A Guide to Ruby Collections III: Enumerable and Enumerator
In this article, I’m going to cover the Enumerable module and the Enumerator class. In order to get maximum use out of Ruby’s collections, you will need to understand how they work and what they give you. In particular, Enumerable by itself contributes heavily towards Ruby’s terseness and flexibility. In fact, many new Rubyists use it under the hood without even knowing it.
Enumerable
Enumerable is possible in Ruby due to the notion of “mixins.” In most languages, code sharing is only possible through inheritance, and inheritance is generally limited to one parent class. In addition to classes, Ruby has modules which are containers for methods and constants. If you want to write code once and share it between a bunch of unrelated classes, you can put it in modules to be “mixed in” with your classes. Note that this is different from sharing an interface, like in Java, where only method signatures are shared.
It’s possible to find out which classes use Enumerable with Object#included_modules
.
>> Array.included_modules
=> [Enumerable, PP::ObjectMixin, Kernel]
>> String.included_modules
=> [Comparable, PP::ObjectMixin, Kernel]
In order for a class to use Enumerable, it must define an #each
method. This method should yield each item in the collection to a block. Remember the Colors class we made earlier? Let’s add Enumerable to it to give it magic iteration powers.
>> class Colors
>> include Enumerable
>> def each
>> yield "red"
>> yield "green"
>> yield "blue"
>> end
>> end
>> c = Colors.new
>> c.map { |i| i.reverse }
=> ["der", "neerg", "eulb"]
It is possible to see what all methods are provided by Enumerable by checking the output of the #instance_methods
method.
>> Enumerable.instance_methods.sort
=> [:all?, :any?, :chunk, :collect, :collect_concat, :count, :cycle,
:detect, :drop, :drop_while, :each_cons, :each_entry, :each_slice,
:each_with_index, :each_with_object, :entries, :find, :find_all,
:find_index, :first, :flat_map, :grep, :group_by, :include?, :inject,
:map, :max, :max_by, :member?, :min, :min_by, :minmax, :minmax_by,
:none?, :one?, :partition, :reduce, :reject, :reverse_each, :select,
:slice_before, :sort, :sort_by, :take, :take_while, :to_a, :zip]
Searching
Enumerable provides several functions for filtering your collections. Ones you will probably see often are “ect” family of methods.

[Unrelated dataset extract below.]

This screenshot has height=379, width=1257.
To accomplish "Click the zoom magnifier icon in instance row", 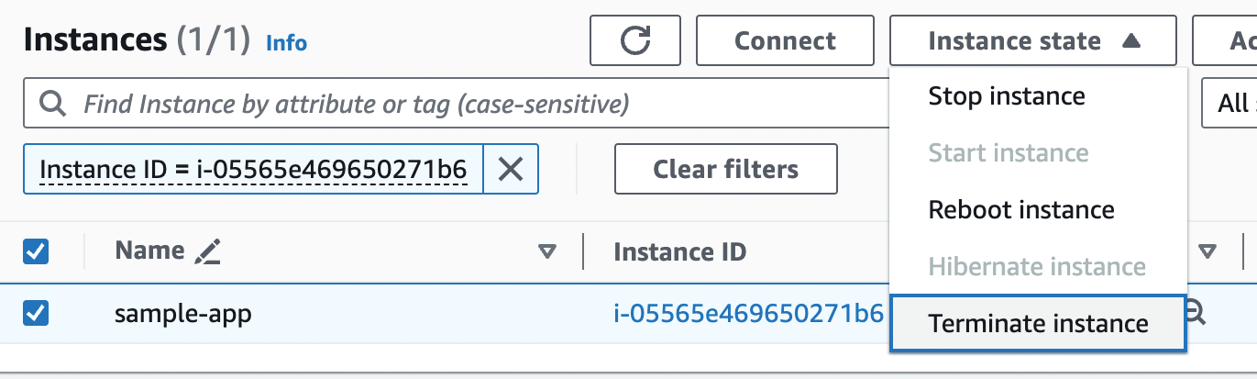I will click(1195, 314).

>> [1,2,3,4,5].select { |i| i > 3 }
=> [4,5]
>> [1,2,3,4,5].detect { |i| i > 3 }
=> 4
>> [1,2,3,4,5].reject { |i| i > 3 }
=> [1,2,3]
The #find_all
and #find
methods perform the same operations.
Enumerable#grep
provides the ability to perform a general search. It’s a shortcut for #select
and the ===
operator.
Threequals (===
) is a strange but rather useful operator. It isn’t used for establishing equality in an absolute sense, but instead a more general one.
>> (1..3) === 2
=> true
>> (1..3) === 4
=> false
>> ('a'..'c') === 'b'
=> true
>> /el/ === "Hello World"
=> true
>> Object === Array
=> true
When using ===
, the more general object (i.e. Range, Regexp) goes on the left side of the operator, and the specific object goes on the right. It does not work the other way around,because threequals is generally overwritten one-way. Range#===
knows what to do with Fixnums, but Fixnum#===
doesn’t know how to handle Ranges.
>> 2 === (1..3)
=> false
If you wanted to do a very general search with select
, you could use threequals.
>> [:hello_world, "Jello World", 3].select { |i| /.ello..orld/ === i }
=> [:hello_world, "Jello World"]
Enumerable#grep
is a wrapper for this.
>> [6, 14, 28, 47, 12].grep(5..15)
=> [6, 14, 12]
>> [0.3, "three", :three, "thirty-three"].grep /three/
=> ["three", :three, "thirty-three"]
Look at what would happen if you tried a #map
operation on a heterogeneous Array.
>> ['a', 1, 2, 'b'].map(&:upcase)
=> NoMethodError: undefined method `upcase' for 1:Fixnum
We can use #grep
to filter the collection for elements that will accept our method.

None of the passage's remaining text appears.